*** Block opens ***

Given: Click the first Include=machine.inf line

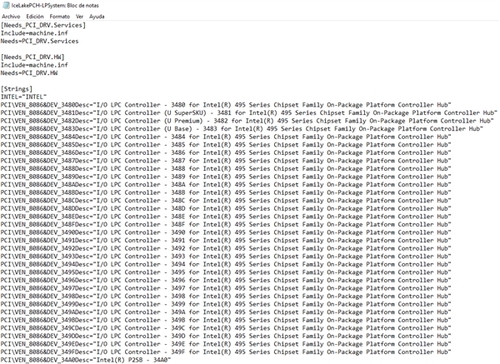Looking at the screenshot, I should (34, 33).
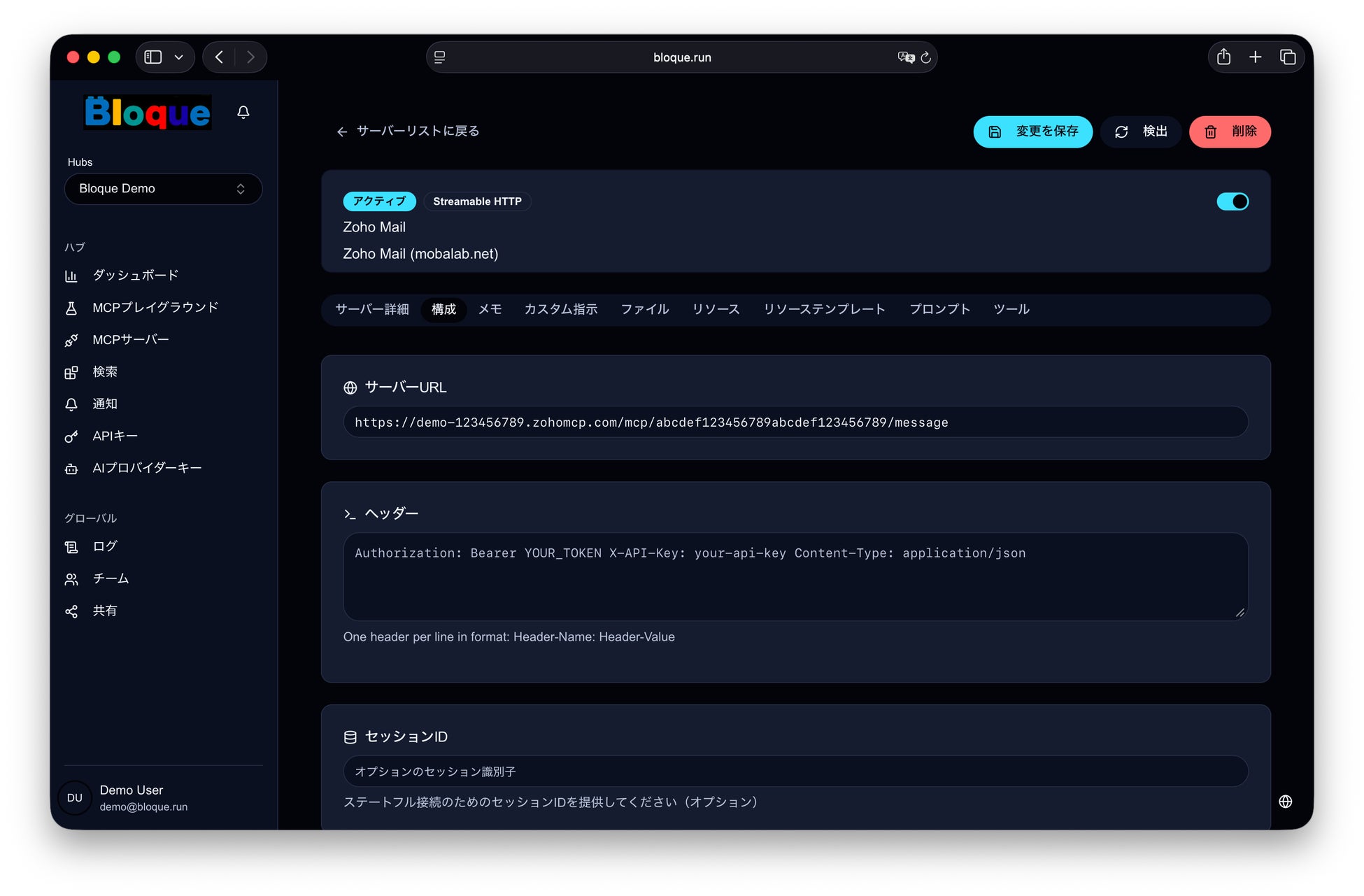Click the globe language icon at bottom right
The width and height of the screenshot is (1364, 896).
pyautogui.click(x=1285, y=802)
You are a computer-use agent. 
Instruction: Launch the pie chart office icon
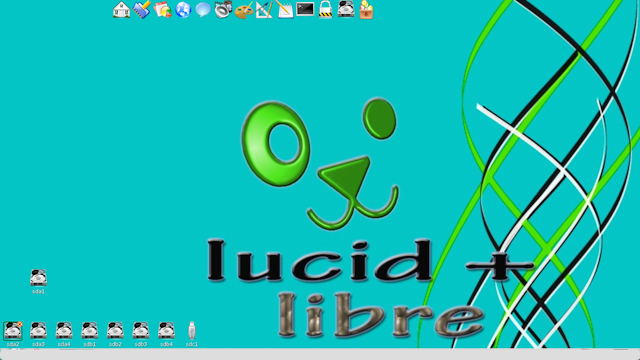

*** Block closes ***

• [ASSIGNMENT]:
Every line above goes into the copy unchanged; the pictures do not.

• [ANSWER SECTION]:
Given: Click the first Include=machine.inf line

Looking at the screenshot, I should (34, 33).
Click the globe language icon at bottom right
The width and height of the screenshot is (1364, 896).
pyautogui.click(x=1285, y=802)
You are a computer-use agent. 
Instruction: Launch the pie chart office icon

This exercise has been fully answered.